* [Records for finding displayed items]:
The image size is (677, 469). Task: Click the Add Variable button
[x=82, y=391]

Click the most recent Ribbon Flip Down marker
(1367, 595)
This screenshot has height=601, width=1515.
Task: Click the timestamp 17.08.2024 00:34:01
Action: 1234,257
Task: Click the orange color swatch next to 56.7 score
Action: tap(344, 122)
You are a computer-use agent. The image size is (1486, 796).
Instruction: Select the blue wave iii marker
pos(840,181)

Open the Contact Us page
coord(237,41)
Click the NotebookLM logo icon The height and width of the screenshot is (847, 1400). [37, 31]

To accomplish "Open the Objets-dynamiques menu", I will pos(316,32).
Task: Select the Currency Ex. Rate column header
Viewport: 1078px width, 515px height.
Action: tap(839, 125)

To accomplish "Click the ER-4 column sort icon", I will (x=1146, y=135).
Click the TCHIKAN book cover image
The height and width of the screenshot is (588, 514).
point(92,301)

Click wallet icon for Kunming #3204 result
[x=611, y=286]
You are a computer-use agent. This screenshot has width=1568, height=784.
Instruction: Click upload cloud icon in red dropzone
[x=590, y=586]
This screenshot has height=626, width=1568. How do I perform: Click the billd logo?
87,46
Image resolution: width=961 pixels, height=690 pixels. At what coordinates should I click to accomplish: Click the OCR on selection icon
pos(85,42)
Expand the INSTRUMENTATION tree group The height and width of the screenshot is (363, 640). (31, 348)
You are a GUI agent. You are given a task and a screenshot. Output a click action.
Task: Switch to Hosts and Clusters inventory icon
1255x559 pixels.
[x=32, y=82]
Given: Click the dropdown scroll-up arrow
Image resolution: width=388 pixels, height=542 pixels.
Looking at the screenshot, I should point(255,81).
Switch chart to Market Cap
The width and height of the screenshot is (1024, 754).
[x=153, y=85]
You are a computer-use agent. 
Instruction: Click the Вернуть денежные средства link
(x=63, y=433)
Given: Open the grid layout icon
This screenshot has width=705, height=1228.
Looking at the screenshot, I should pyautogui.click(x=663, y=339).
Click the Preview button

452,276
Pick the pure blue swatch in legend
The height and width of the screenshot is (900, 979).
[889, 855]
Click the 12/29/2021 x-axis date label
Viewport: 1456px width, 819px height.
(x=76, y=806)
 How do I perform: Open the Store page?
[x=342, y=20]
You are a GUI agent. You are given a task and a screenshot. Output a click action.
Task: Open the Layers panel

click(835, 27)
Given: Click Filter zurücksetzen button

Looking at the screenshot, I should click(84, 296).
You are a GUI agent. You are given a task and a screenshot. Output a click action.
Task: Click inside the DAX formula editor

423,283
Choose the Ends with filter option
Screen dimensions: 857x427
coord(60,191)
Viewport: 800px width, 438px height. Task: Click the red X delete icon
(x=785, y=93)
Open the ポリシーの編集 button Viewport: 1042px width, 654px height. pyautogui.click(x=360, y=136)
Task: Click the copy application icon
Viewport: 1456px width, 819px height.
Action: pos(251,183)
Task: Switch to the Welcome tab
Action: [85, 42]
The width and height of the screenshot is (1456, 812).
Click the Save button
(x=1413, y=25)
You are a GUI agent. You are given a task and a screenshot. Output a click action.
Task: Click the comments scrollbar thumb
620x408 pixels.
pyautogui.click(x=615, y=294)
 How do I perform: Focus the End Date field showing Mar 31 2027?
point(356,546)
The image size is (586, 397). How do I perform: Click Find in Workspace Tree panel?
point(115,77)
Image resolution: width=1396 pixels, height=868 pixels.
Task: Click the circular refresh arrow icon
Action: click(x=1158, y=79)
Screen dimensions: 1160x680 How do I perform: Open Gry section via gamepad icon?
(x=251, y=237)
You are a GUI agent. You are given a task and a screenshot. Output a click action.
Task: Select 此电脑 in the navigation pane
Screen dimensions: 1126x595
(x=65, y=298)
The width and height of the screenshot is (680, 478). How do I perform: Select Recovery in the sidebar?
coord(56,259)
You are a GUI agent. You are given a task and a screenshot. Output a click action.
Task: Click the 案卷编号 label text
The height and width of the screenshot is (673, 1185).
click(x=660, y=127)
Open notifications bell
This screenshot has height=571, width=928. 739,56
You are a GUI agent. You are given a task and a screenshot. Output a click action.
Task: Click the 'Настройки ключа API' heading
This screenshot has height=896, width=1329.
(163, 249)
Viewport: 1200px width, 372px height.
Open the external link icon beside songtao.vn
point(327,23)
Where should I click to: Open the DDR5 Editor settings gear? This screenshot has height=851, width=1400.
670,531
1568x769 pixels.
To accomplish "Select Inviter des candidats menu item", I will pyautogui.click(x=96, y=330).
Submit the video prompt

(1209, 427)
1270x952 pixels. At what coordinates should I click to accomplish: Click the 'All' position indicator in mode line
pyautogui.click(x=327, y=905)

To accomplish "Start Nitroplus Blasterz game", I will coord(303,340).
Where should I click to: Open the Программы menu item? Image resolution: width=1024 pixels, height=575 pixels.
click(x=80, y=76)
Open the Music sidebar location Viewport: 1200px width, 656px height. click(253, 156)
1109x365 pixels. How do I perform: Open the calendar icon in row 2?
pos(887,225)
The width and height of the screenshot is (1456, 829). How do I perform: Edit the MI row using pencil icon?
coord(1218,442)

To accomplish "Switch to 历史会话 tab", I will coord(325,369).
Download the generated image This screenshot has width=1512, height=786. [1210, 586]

* [WHAT IS NEEDED]: Update the items starting at the line that contains "Open the ポリシーの編集" and ending at the line that contains "point(356,546)", replacing "scrollbar thumb" with "scroll handle". Give back only those lines, with everything else left the same.

* [EXPECTED OUTPUT]:
Open the ポリシーの編集 button Viewport: 1042px width, 654px height. pyautogui.click(x=360, y=136)
Task: Click the copy application icon
Viewport: 1456px width, 819px height.
Action: pos(251,183)
Task: Switch to the Welcome tab
Action: [85, 42]
The width and height of the screenshot is (1456, 812).
Click the Save button
(x=1413, y=25)
You are a GUI agent. You are given a task and a screenshot. Output a click action.
Task: Click the comments scroll handle
620x408 pixels.
pyautogui.click(x=615, y=294)
 How do I perform: Focus the End Date field showing Mar 31 2027?
point(356,546)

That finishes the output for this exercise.